Analogamente, in Campania, l’assessorato alla Ricerca, innovazione e startup della dottoressa Fascione ha creato una piattaforma di open innovation: come ha affermato lei stessa, si tratta di un market place in cui l’azienda lancia una sfida che viene poi accolta da centri studi o piccole startup, le quali elaborano una soluzione e la propongono. Da questo piccolo ‘gioco’ sono nate tante soluzioni all’avanguardia: come il sistema di sorveglianza per la Riserva Naturale del Cratere degli Astroni che sfrutta la tecnologia IoT, oppure la nuova linea di prodotti Carpisa fatta con materiali innovativi. 

Pur con gli ottimi risultati raggiunti finora, non si può non sperare che in futuro l’Italia si renda sempre più competitiva e che esempi di open innovation come quelli sopra descritti diventino il normale metodo di fare impresa nel nostro paese. E forse, con i miliardi del PNRR, possiamo fare qualcosa di più che sperare. Diversi sono i progetti in cantiere nelle amministrazioni di questi territori: da un investimento massiccio in formazione e lauree STEM (anglicismo per classificare le lauree scientifiche, tecnologiche, ingegneristiche e matematiche) perché, come ha affermato il vicepresidente della regione Lazio «se non investiamo nella ricerca, l’innovazione non può essere conseguente», a nuove infrastrutture, come il Green Innovation District descritto dall’assessore Fascione, un luogo dove fare innovazione e contemporaneamente garantire la sostenibilità delle nostre filiere. 

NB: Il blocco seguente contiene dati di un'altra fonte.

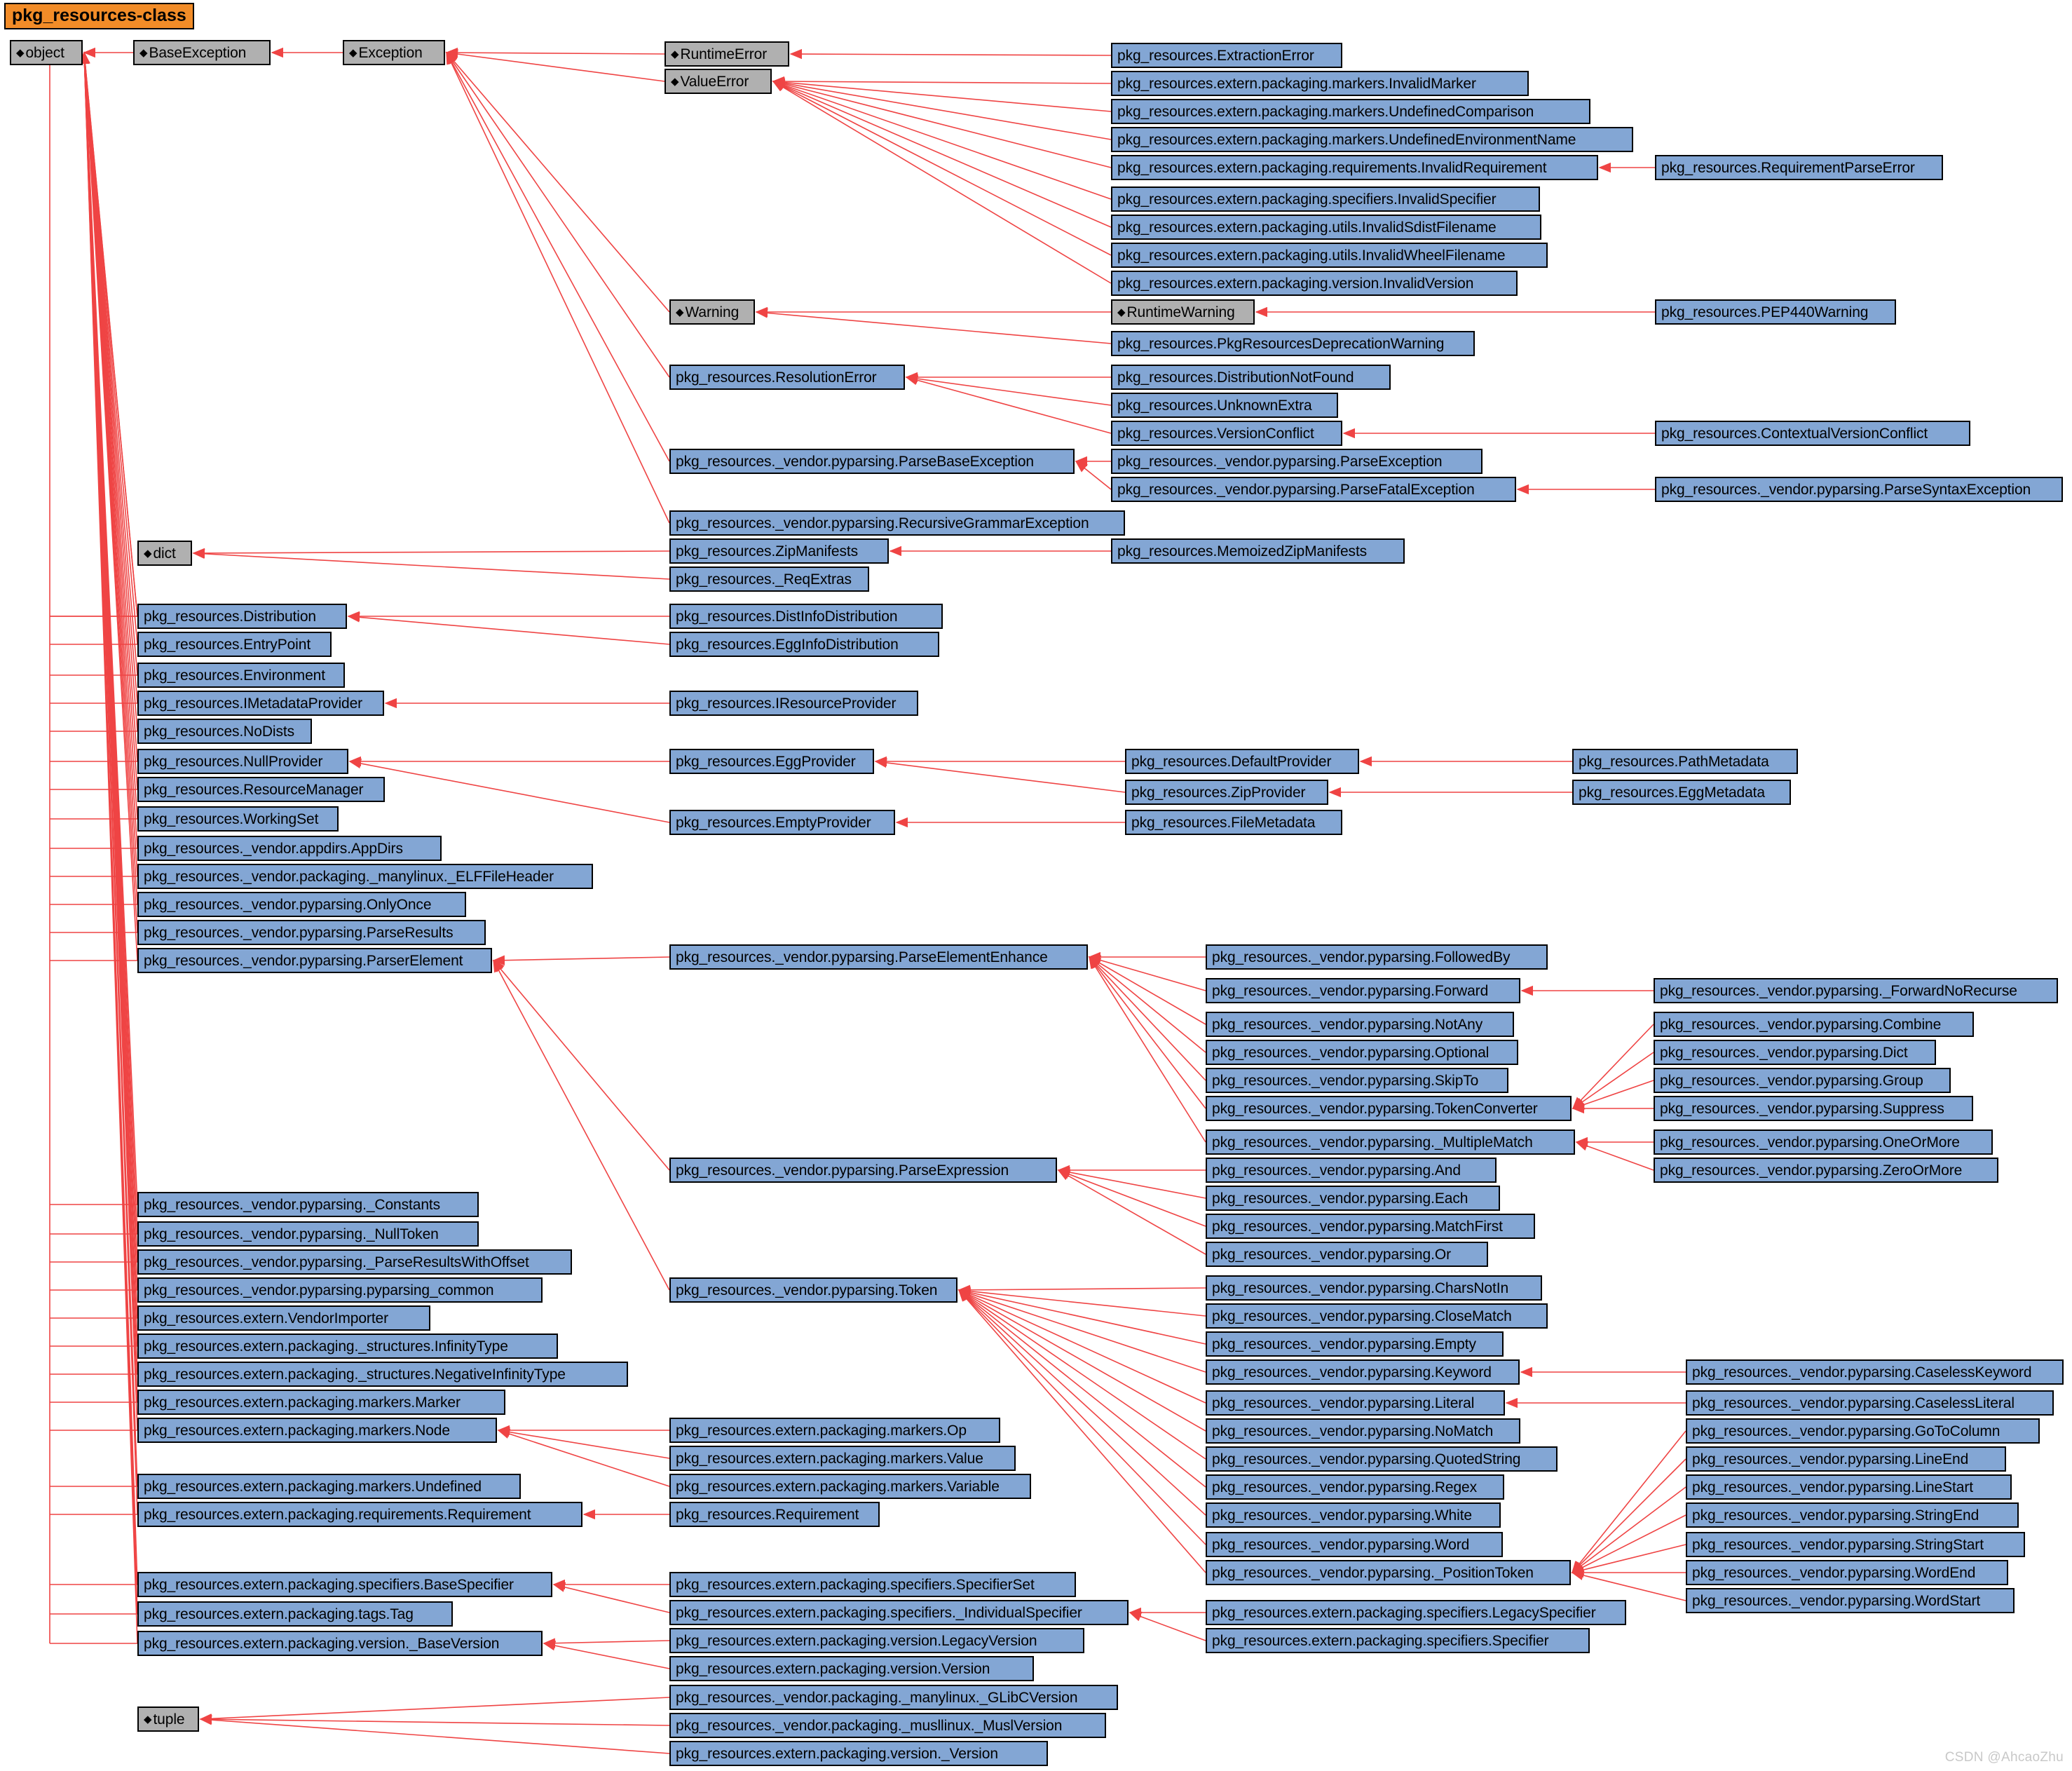 The width and height of the screenshot is (2072, 1771). Describe the element at coordinates (1226, 792) in the screenshot. I see `class-node-zipprovider: pkg_resources.ZipProvider` at that location.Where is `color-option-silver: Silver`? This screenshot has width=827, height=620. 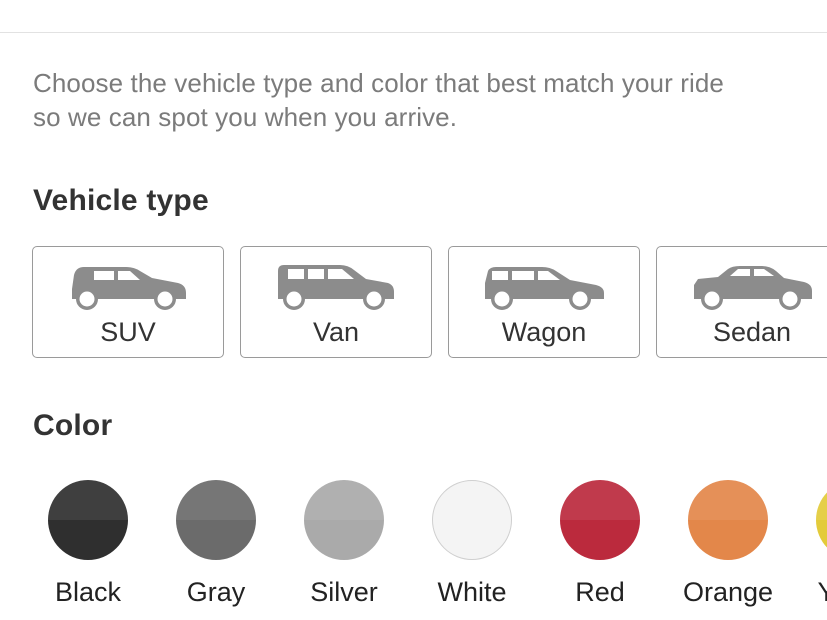
color-option-silver: Silver is located at coordinates (344, 548).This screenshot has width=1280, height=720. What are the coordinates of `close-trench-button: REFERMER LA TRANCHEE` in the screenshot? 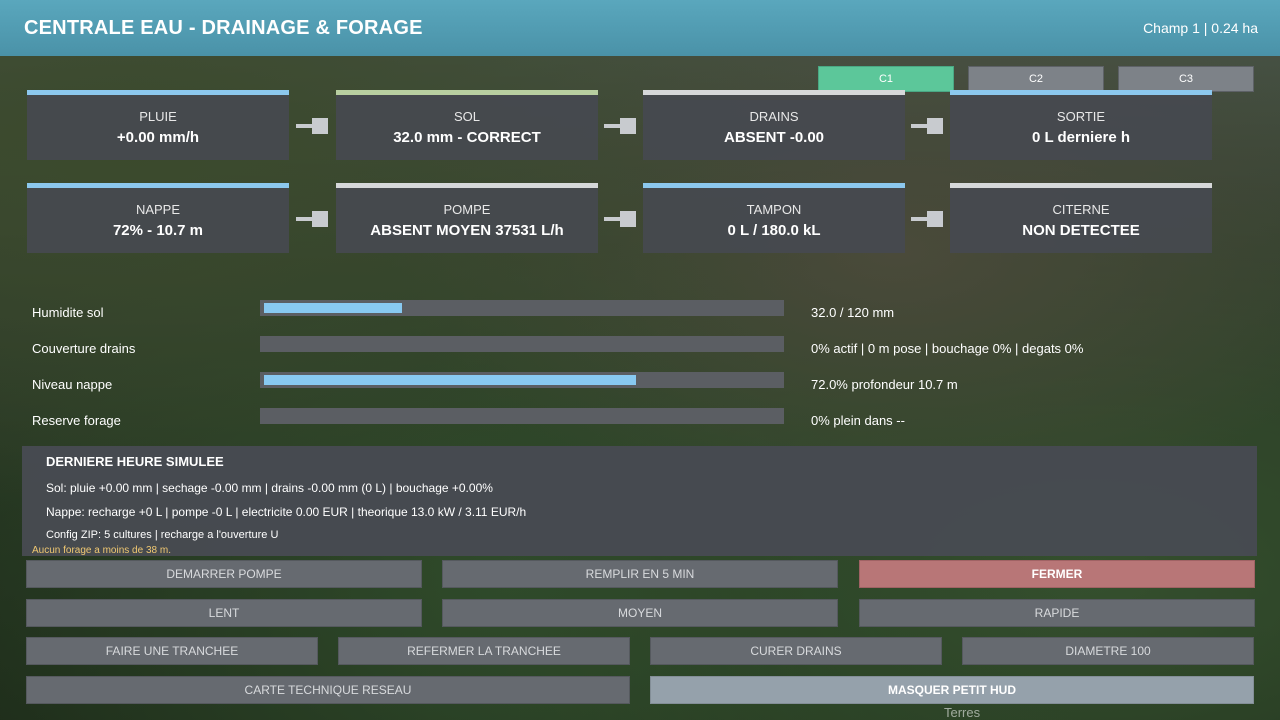 It's located at (484, 651).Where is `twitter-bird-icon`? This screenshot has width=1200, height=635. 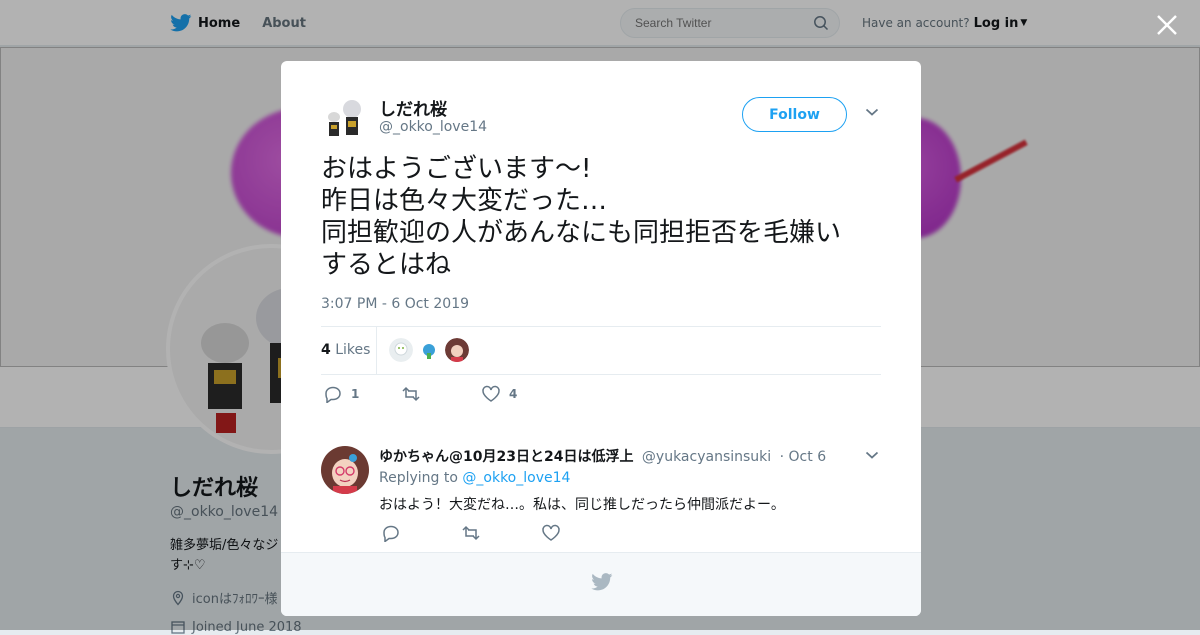 twitter-bird-icon is located at coordinates (602, 582). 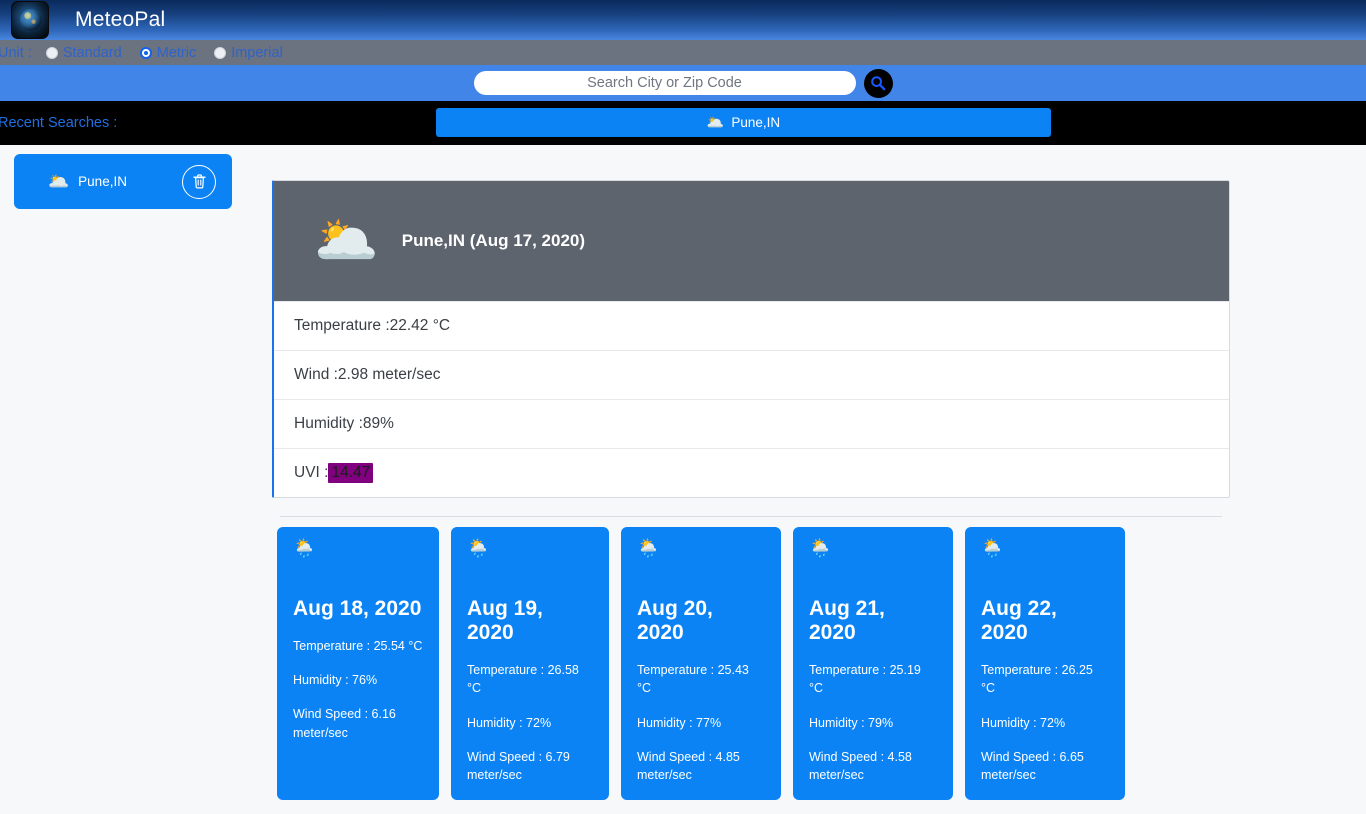 I want to click on search-icon, so click(x=878, y=84).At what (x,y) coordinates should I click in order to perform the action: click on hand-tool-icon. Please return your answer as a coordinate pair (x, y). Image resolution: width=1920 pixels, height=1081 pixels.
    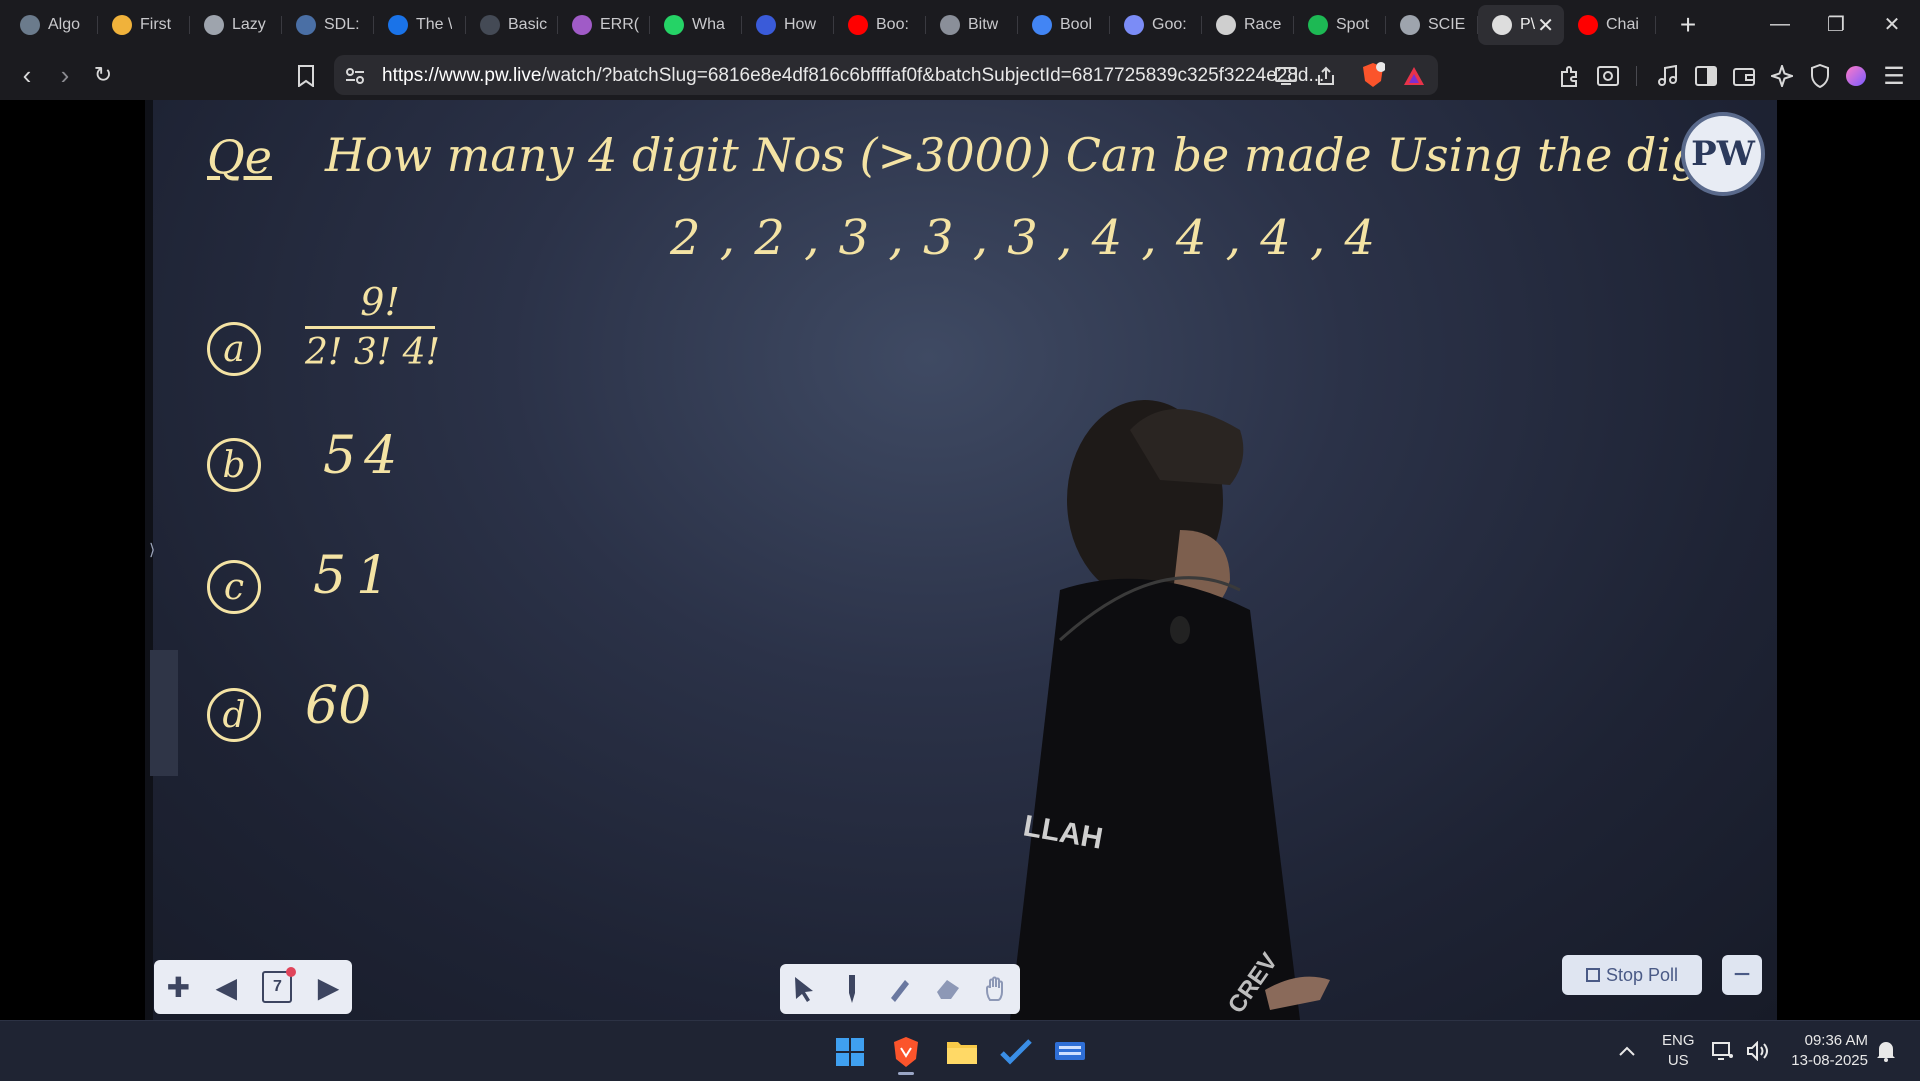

Insomma, sentiamo spesso rivendicare l’italianità del telefono (inventato da Meucci) o della radio (Marconi), o rimpiangere quel che sarebbe potuta essere l’Olivetti, la Microsoft del Bel Paese. Eppure, oggi abbiamo la possibilità di avere davvero la Silicon Valley italiana. E chissà che questa non si trovi proprio nell’Agro Pontino.